[Entries from a dataset]
============
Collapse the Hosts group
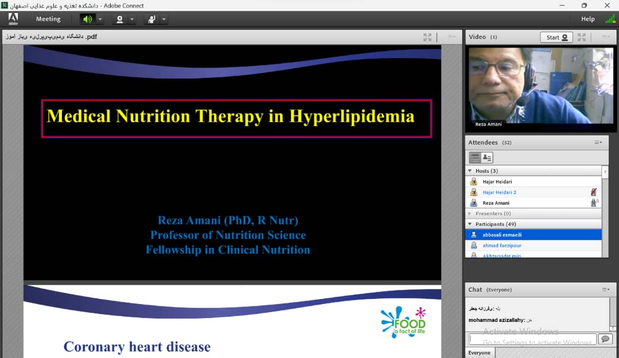The width and height of the screenshot is (619, 358). click(471, 171)
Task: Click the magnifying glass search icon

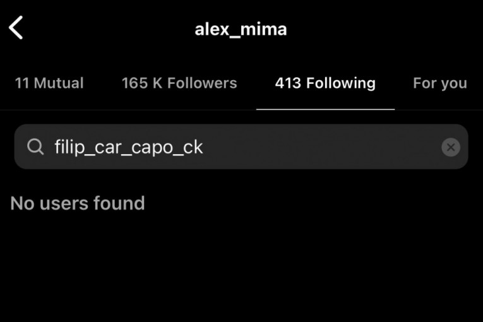Action: (x=35, y=146)
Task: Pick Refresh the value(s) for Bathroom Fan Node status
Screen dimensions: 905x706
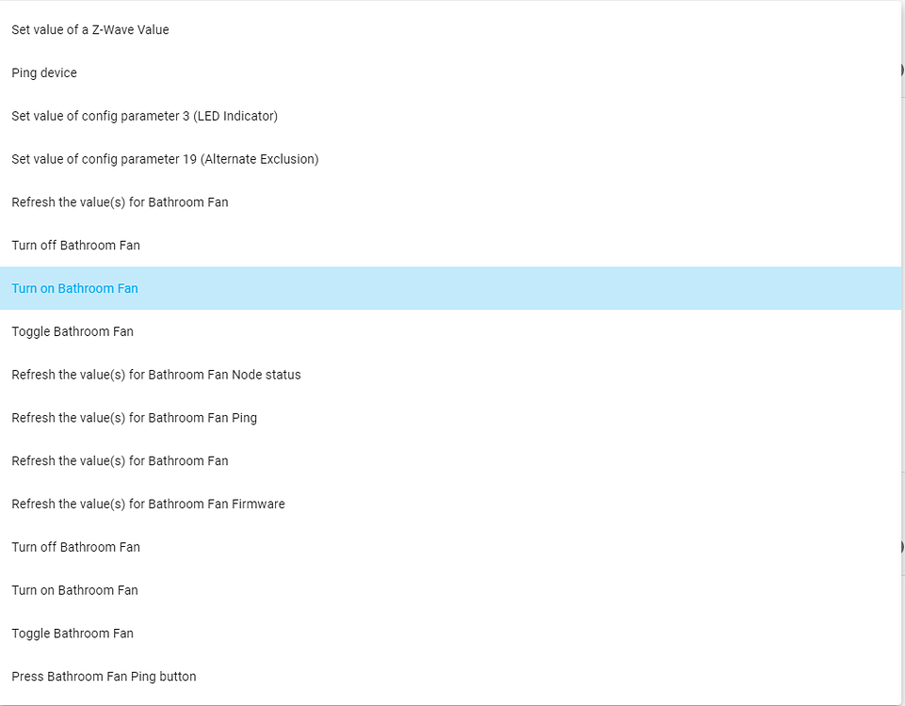Action: click(156, 375)
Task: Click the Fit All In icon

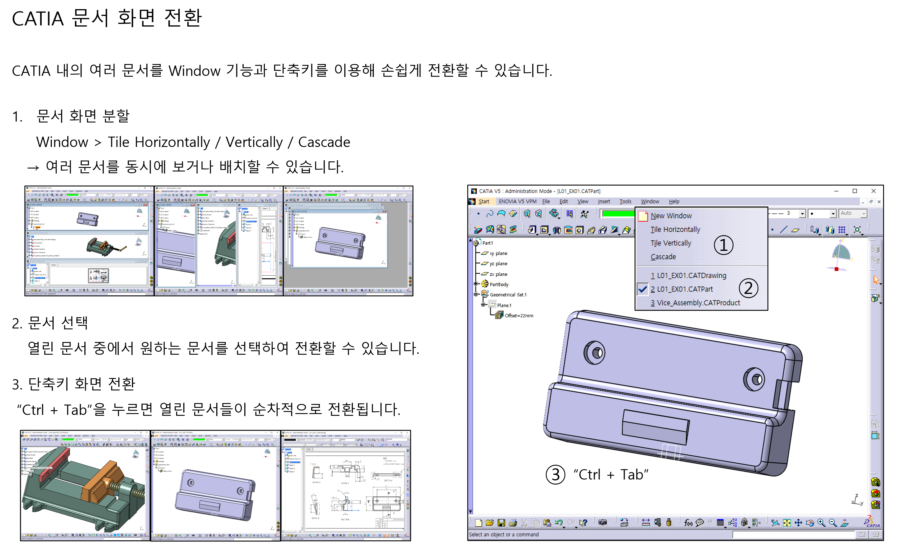Action: tap(786, 523)
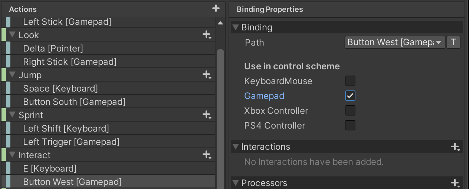Enable Xbox Controller control scheme
The image size is (469, 189).
pyautogui.click(x=350, y=111)
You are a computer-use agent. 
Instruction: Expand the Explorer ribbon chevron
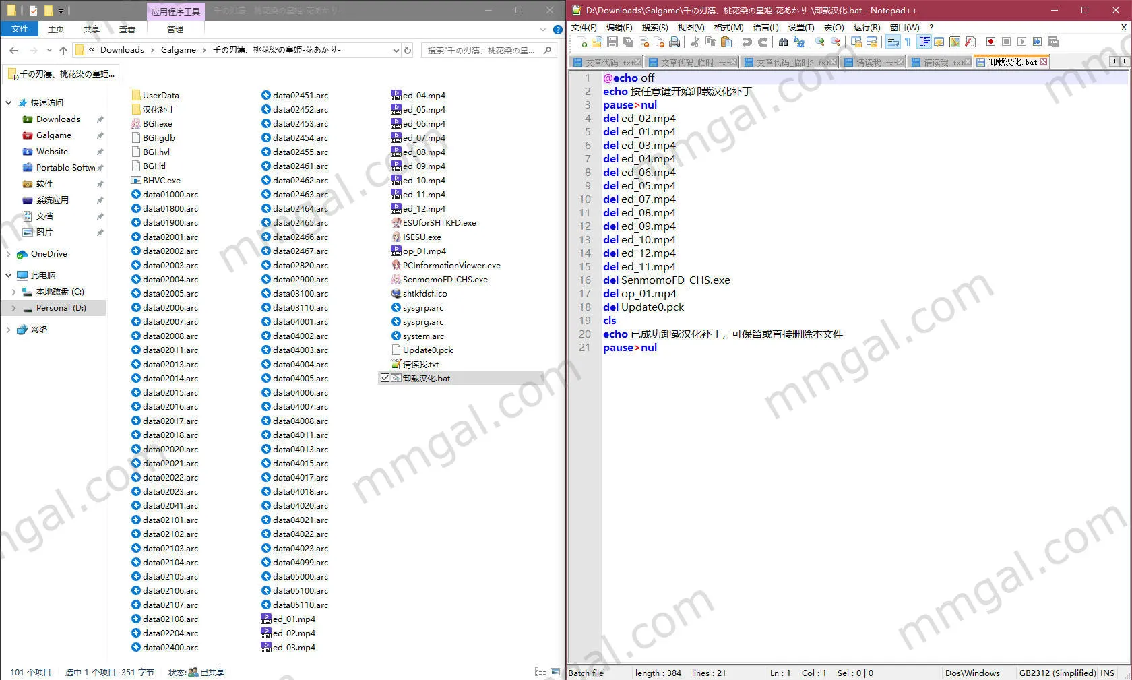pos(543,30)
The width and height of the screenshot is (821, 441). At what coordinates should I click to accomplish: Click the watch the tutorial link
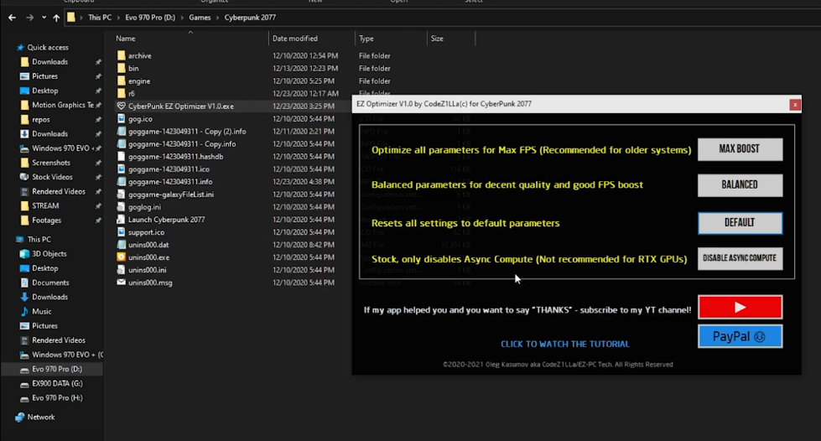click(564, 344)
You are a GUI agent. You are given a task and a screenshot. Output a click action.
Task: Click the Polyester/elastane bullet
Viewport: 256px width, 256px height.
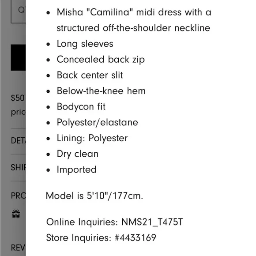click(97, 122)
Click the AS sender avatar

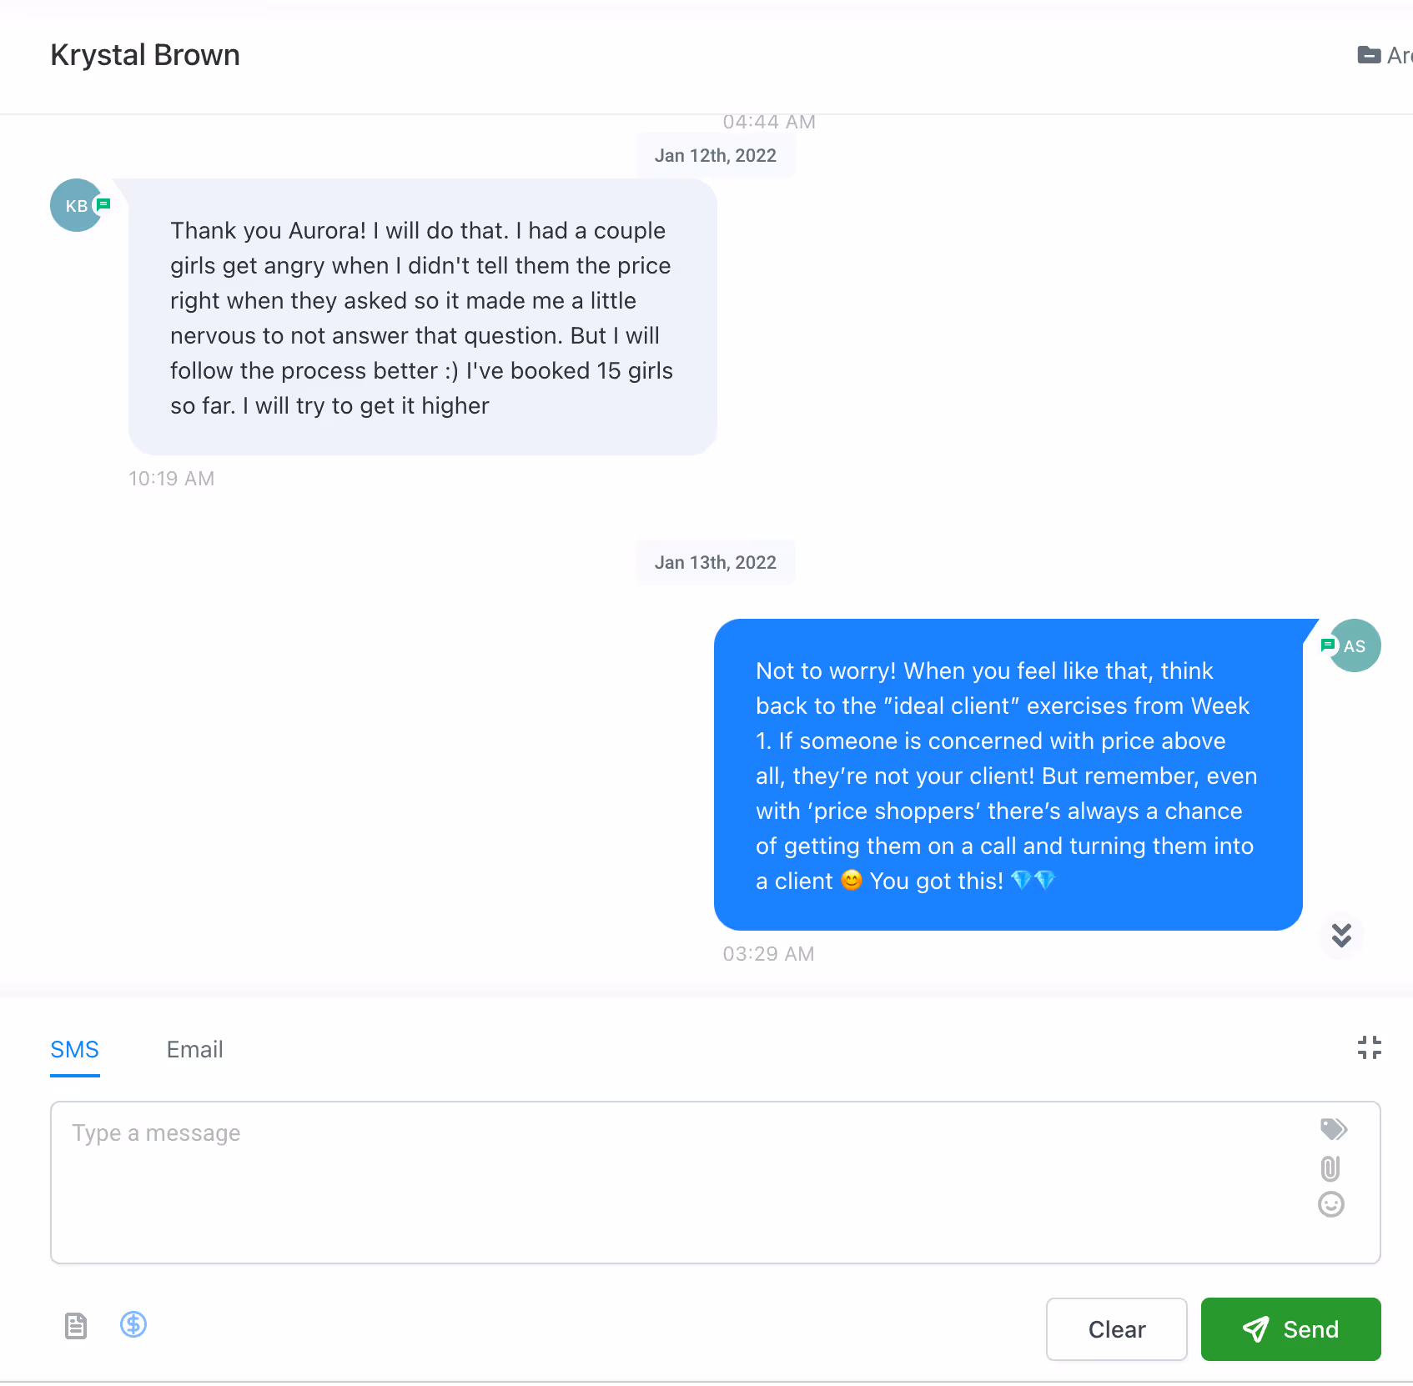(1355, 645)
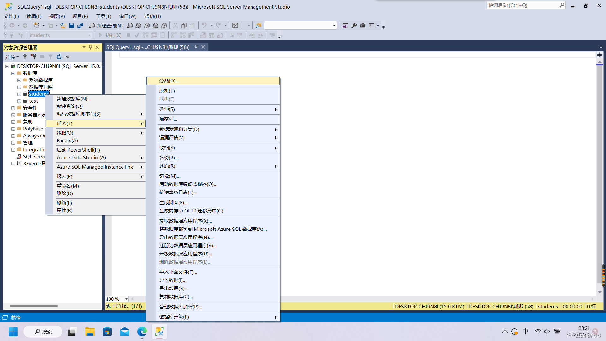The image size is (606, 341).
Task: Select the 分离(D)... menu entry
Action: coord(169,81)
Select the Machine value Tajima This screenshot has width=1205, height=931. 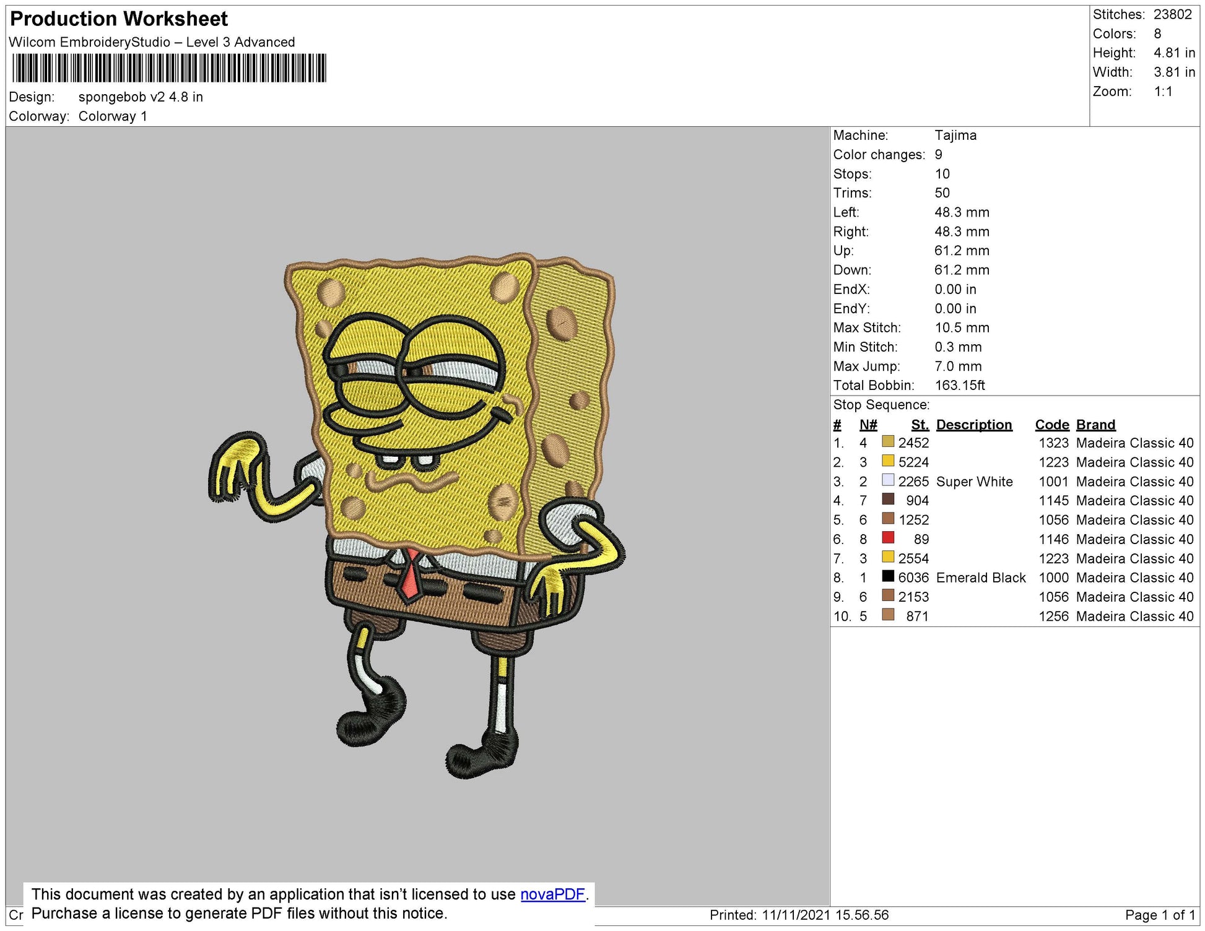pos(956,136)
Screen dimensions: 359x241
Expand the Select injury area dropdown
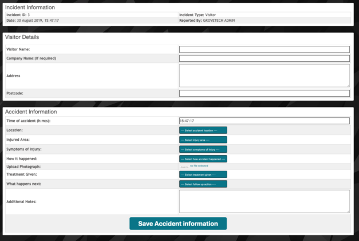(203, 140)
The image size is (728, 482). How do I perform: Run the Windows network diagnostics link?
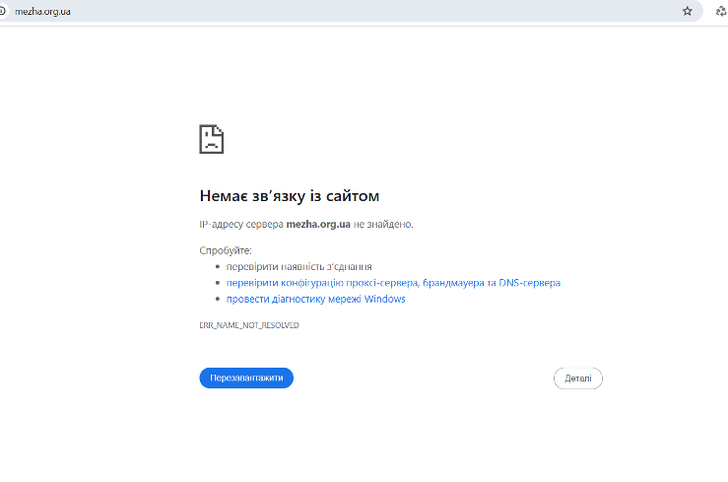pos(315,299)
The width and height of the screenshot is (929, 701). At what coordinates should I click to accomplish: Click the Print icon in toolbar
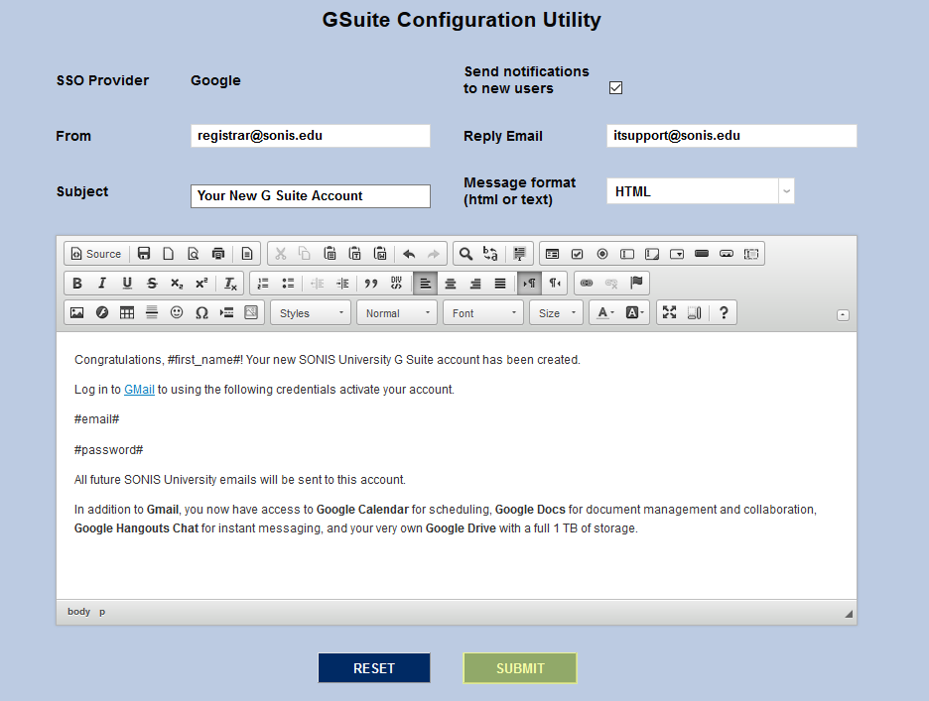[x=218, y=254]
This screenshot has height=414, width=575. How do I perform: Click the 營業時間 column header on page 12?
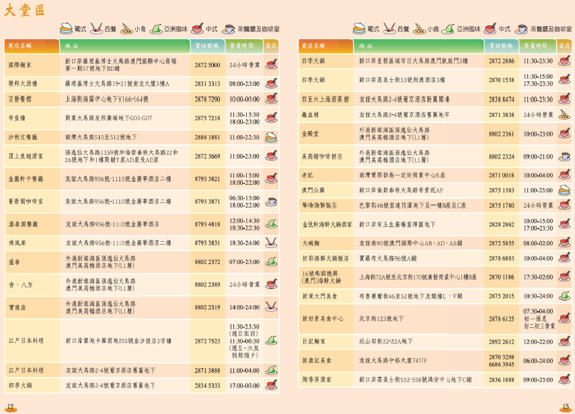(x=241, y=46)
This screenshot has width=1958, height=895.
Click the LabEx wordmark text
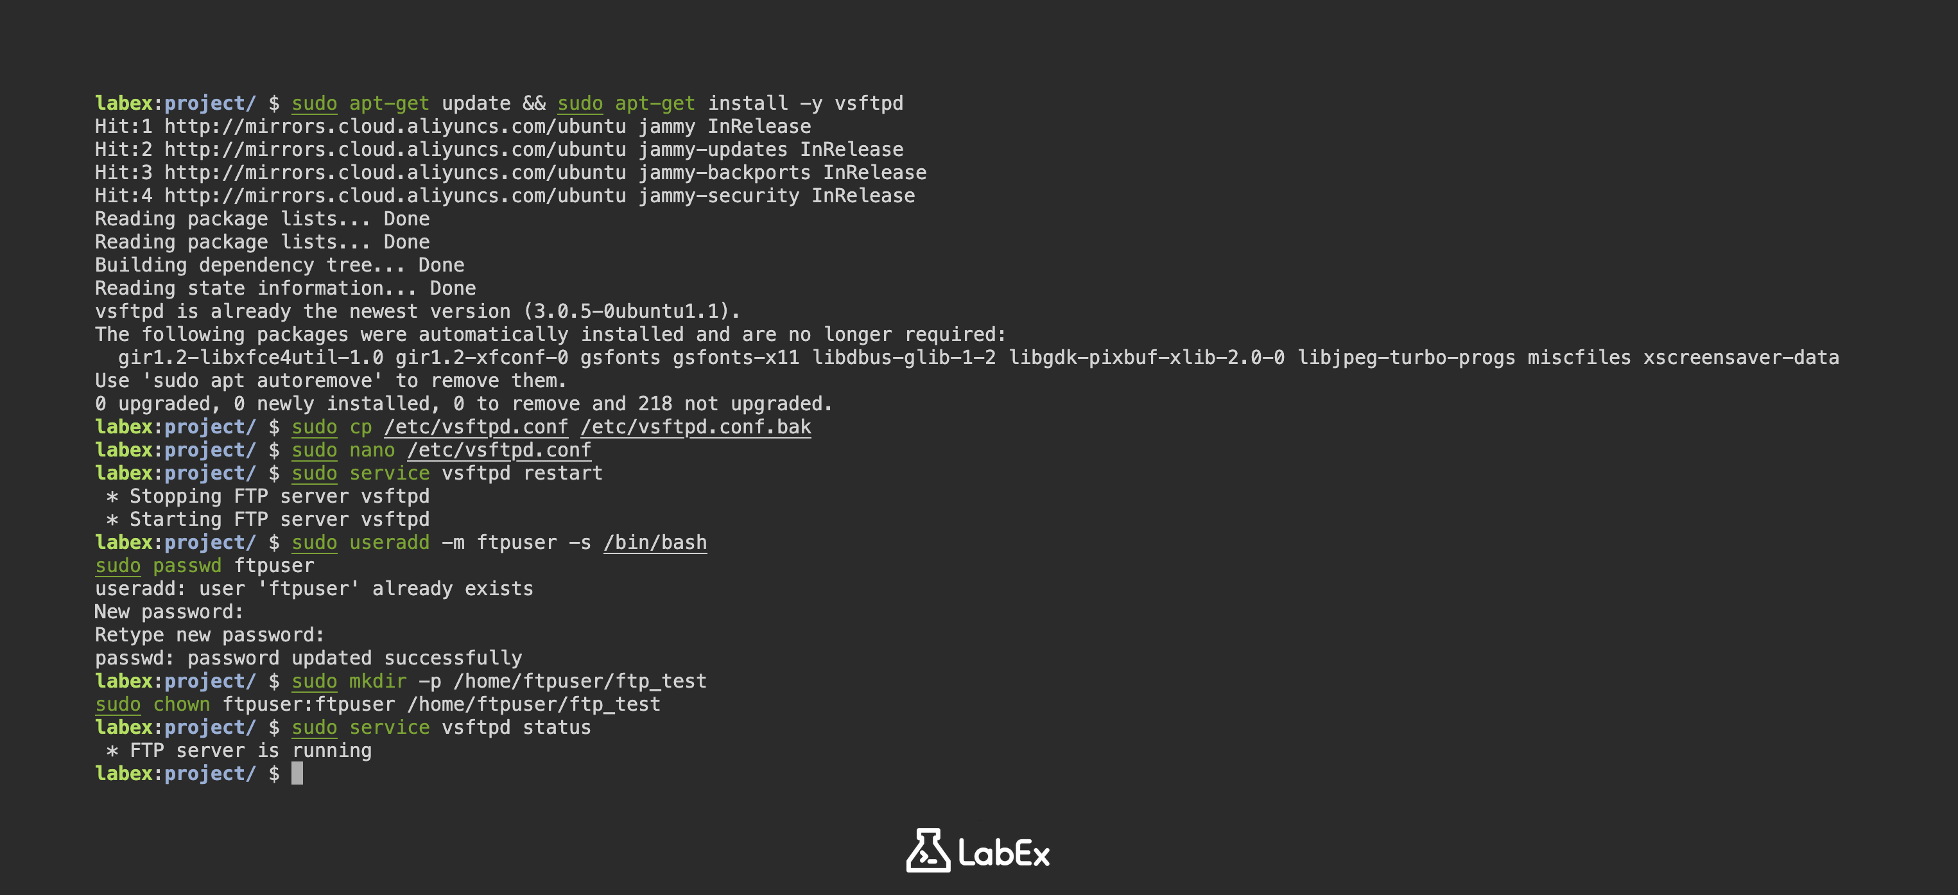tap(1003, 852)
============
GIVEN INSTRUCTION:
Duplicate the lines of the entries starting at the one containing "Task: Click the Fit All In icon" and ending at the one containing "click(97, 122)", leaving the pictures out of your answer.

EXERCISE ANSWER:
Task: Click the Fit All In icon

Action: tap(786, 523)
Enable Xbox Controller control scheme
The image size is (469, 189).
pyautogui.click(x=350, y=111)
You are a computer-use agent. 
Instruction: Expand the Explorer ribbon chevron
pos(543,30)
The width and height of the screenshot is (821, 441). At what coordinates should I click to accomplish: Click the watch the tutorial link
click(564, 344)
You are a GUI agent. You are given a task and a screenshot. Output a click action.
Task: Click the Polyester/elastane bullet
Viewport: 256px width, 256px height.
click(97, 122)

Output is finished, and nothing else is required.